Ibiza, temple de la fête

Santa Eulalia, 23-24 septembre 2015

Nous passons 48 heures à Saint Eulalia, mouillés dans la baie juste devant le port. L’occasion de mettre un peu plus les pieds à terre, ce que nous n’avons pas vraiment fait depuis quelques jours. Plage, balades à pied, glaces sur le front de mer ou pique-nique à la plage sont donc au programme, sans oublier l’école, bien sûr.

Ce qui est frappant, dans cette visite d’Ibiza (Sainta Eulalia est la troisième ville d’Ibiza), c’est qu’on s’attendait à tomber dans le temple de la nuit, à croiser David Guetta à chaque coin de rue et à carburer à la vodka-Red Bull du matin au soir, mais en fait on a surtout le sentiment d’avoir débarqué dans une immense maison de retraite anglo-allemande.

Les moins adolescents d’entre vous se souviennent peut-être de Cocoon, ce film des années 80 où des petits vieux plus ou moins paralytiques, tous en peignoir blanc, retrouvaient force et jeunesse autour d’une mystérieuse piscine. Et bien Santa Eulalia, c’est pareil : grande piscine, petits vieux, peignoirs blancs. La seule différence c’est que l’eau de la piscine est, elle, désespérément normale.

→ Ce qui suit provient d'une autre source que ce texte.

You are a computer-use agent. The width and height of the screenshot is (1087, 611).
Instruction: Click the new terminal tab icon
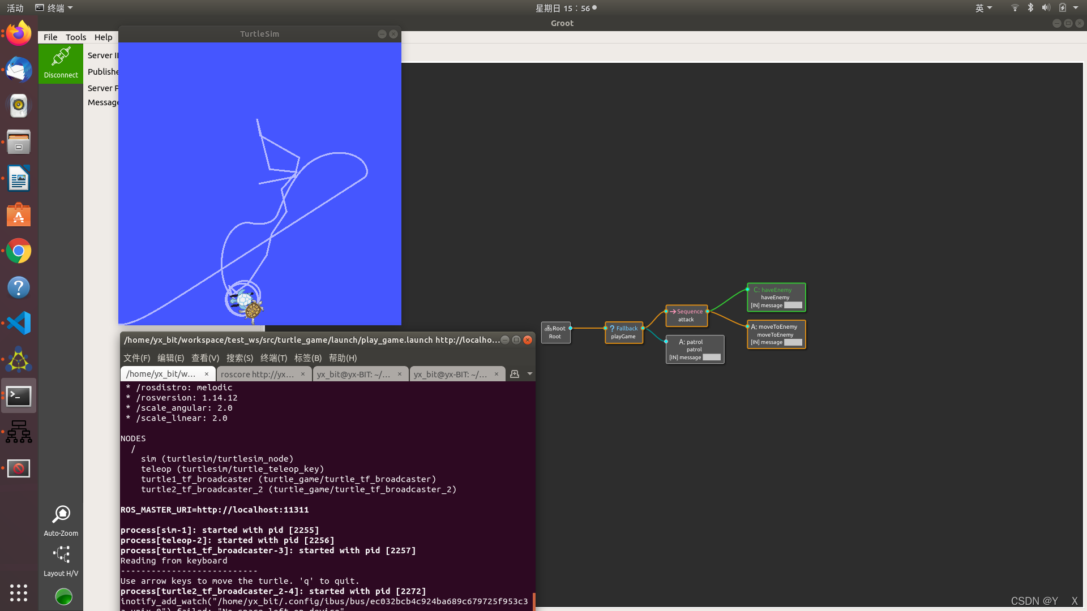(x=514, y=374)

Mais bon, à part ce sentiment étrange de diviser la moyenne d’âge par deux à nous tout seuls, avec nos quatre enfants, on a quand même bien profité de ce petit séjour balnéaire. On est reparti le 24 dans l’après-midi pour notre dernière escale baléaresque (baléarienne ? baléariste ?) : Formentera, d’où nous comptons appareiller dimanche après-midi, pour une nuit de navigation vers Alicante.